• Instrução dada a: Reúna todas as linhas das entradas que contêm a palavra "dimensions".

• Trecho do texto:
____________________
Monday, November 30, 2009

O Adeus às Almas (inhas)

Às oito da manhã estávamos nas Alminhas. As paredes despidas e cheias de bostik e pregos tornaram o ar ainda mais frio. Sempre foi uma casa gelada: no Inverno, para ver televisão, eram precisos dois edredons e uma manta e um aquecedor colado às pernas. Antes de dormir (num quarto previamente aquecido durante cinco horas), o ritual era sempre o mesmo - uma viagem à cozinha para aquecer água para o saco de água quente. De manhã era o fim do mundo, a correr para a casa de banho, de nariz congelado e uma asneira na ponta da língua.
____________________
Itens do conjunto de dados:
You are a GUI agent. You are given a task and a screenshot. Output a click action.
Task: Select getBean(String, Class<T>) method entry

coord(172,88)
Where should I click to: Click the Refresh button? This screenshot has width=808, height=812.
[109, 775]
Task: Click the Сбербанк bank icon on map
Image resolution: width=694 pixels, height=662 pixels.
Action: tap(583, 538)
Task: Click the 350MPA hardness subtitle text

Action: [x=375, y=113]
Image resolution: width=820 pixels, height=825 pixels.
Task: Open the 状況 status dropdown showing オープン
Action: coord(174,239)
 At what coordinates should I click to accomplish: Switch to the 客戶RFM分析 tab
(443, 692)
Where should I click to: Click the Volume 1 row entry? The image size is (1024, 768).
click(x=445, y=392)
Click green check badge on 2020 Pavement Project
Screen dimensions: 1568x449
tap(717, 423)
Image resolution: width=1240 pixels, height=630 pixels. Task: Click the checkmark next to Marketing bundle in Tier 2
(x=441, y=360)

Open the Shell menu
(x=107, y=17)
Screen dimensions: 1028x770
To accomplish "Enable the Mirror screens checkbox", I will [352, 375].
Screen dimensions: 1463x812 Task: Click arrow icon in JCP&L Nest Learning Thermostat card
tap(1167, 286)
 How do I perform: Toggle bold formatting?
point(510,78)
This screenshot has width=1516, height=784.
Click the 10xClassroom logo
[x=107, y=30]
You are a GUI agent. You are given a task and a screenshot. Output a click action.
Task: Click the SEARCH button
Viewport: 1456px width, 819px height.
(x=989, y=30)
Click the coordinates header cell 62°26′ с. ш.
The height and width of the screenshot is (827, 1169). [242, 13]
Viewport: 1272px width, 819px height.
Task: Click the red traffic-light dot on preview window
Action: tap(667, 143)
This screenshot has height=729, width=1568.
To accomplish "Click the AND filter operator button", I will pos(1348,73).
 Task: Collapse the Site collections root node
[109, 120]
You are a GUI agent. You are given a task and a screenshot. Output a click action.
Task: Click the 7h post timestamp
____________________
• Instrução dada b:
Responda às perguntas abaixo com base no texto sobre as Alminhas.
(i) A que horas da manhã já estavam nas Alminhas?
(ii) O que era preciso no Inverno para ver televisão?
(iii) Durante quantas horas o quarto era aquecido antes de dormir?

• Resultado correto a:
Screen dimensions: 1568x449
Screen dimensions: 1028x770
Screen dimensions: 1463x812 Task: Click arrow icon in JCP&L Nest Learning Thermostat card

• Resultado correto b:
(i) Às oito da manhã.
(ii) Dois edredons, uma manta e um aquecedor colado às pernas.
(iii) Cinco horas.